Language Log

What does this graph mean?

July 15, 2012 @ 8:28 am · Filed by Mark Liberman under Language and culture

It's a time series, from 1890 to 2008, of a certain socio-cultural index. The points in red are the year-by-year values; the blue line is a smoothed ("spline") version of the sequence.

If you had to summarize this plot to someone over the phone or in text-only form, how would you do it? I might say something like

It starts at about 0.95 through the 1890s and 1900s. Then around 1915 it starts rising, and keeps on going up to a peak of about 1.25, around 1950. Then it comes down a bit, and wobbles around until the present, in the range of 1.15 to 1.2.

OK, suppose we zoom in on the period from 1960 to 2008, plotted in red below. How would you describe that part?

I'd say something like

Well, it goes down a bit through the mid-1960s, then it rises a bit through the early 1970s, then it falls a bit again into the early 1980s, and then it gradually rises over the past 25 or 30 years. It ends up just about where it started.

So what is this mystery time series?

Ayn Rand, author of Atlas Shrugged, might have called it the "collectivism index", or the "herd index". .Jean Twenge, author of Generation Me: Why Today's Young Americans Are More Confident, Assertive, Entitled–and More Miserable Than Ever Before, might call it the "cooperation index", or the "we over me index".
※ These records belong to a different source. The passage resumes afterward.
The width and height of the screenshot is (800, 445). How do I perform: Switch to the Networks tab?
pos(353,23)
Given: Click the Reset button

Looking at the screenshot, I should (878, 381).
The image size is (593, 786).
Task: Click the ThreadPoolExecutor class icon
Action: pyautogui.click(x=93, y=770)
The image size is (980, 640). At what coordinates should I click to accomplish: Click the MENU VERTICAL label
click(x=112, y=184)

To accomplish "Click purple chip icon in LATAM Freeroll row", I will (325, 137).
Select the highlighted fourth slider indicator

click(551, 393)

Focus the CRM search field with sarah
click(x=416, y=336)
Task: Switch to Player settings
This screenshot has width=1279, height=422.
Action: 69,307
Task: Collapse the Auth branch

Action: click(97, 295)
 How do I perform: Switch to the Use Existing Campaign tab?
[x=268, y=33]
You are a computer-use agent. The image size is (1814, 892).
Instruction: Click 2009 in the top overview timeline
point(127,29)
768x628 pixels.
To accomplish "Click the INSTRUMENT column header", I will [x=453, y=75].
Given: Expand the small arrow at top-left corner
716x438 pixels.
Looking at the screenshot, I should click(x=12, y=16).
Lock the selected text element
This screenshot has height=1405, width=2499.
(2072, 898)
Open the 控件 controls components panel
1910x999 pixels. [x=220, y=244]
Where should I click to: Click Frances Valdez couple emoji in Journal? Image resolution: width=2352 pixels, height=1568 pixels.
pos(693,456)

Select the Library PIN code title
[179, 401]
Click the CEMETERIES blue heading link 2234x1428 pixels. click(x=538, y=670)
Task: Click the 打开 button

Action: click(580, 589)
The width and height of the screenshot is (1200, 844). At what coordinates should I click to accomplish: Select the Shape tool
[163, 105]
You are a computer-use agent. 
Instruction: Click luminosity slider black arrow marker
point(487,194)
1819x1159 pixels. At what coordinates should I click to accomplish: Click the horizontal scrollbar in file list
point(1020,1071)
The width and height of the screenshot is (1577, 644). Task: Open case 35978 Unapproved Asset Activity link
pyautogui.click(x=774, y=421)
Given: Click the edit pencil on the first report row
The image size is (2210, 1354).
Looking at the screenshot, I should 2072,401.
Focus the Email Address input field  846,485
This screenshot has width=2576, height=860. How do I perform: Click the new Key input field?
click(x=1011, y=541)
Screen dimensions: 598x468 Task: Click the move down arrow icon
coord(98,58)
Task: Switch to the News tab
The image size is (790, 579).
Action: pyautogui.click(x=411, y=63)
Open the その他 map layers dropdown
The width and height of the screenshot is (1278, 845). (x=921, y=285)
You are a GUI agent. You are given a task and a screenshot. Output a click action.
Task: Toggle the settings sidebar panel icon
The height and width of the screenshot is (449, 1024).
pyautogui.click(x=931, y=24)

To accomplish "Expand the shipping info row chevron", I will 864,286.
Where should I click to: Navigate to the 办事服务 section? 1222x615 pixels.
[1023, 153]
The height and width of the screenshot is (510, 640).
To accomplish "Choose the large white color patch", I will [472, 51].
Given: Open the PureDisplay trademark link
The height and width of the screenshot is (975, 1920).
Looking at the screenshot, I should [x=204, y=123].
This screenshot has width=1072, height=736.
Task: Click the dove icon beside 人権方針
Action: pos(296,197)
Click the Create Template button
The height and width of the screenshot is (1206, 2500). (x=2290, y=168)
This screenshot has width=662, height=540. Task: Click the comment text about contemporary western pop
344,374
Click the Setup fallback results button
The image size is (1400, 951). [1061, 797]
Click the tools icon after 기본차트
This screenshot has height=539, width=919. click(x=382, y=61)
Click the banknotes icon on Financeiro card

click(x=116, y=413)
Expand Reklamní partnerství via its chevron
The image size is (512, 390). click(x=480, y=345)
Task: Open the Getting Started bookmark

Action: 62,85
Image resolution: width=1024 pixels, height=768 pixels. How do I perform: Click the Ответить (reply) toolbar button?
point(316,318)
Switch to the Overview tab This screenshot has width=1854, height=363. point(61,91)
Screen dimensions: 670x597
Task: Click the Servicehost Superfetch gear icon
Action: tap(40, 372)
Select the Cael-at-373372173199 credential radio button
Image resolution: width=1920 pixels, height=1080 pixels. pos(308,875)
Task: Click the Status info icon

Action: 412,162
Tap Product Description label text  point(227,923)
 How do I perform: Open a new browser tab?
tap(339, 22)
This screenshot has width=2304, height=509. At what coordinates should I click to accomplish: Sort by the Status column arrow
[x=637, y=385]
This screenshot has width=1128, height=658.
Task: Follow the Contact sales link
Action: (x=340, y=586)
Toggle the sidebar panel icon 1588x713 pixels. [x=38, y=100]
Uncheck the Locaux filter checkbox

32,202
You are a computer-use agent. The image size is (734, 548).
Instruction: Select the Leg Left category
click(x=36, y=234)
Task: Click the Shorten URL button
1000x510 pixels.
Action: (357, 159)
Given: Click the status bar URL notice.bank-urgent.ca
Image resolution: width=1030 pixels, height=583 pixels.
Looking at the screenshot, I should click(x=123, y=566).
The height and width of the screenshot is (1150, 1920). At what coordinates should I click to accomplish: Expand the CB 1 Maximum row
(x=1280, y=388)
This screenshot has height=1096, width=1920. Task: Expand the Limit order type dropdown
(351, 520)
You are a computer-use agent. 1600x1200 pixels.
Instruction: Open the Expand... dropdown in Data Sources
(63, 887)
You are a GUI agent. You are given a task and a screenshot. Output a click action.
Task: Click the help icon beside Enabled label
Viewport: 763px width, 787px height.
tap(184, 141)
And Prof. Twenge and her co-authors, focusing on the section of this dataset from 1960 to 2008, conclude that

Individualistic words and phrases increased in use between 1960 and 2008, even when controlling for changes in communal words and phrases. Language in American books has become increasingly focused on the self and uniqueness in the decades since 1960.

Furthermore,

The use of both individualistic words (Study 1) and phrases (Study 2) increased over time in a very large corpus of books in American English. This increase remained significant even when a sample of communal words and phrases also generated by a modern sample was controlled for statistically.

We interpret these changes in published language as reflecting broader cultural changes. That is, we believe these data provide further evidence that American culture has become increasingly focused on individualistic concerns since 1960. Using cross-temporal data to assess cultural change over time within one country is similar to using cross-cultural data to assess differences between cultures during the same historical period. Thus, America today is culturally distinct from America in 1960– at least in the realm of individualism.

I doubt that any of you, looking at the time series plots above, came to the conclusion that the "we over me index" has fallen markedly since 1960. It basically ended up where it started — and if anything, the trend over the past couple of decades seems to be anti-individualistic, as measured by this index.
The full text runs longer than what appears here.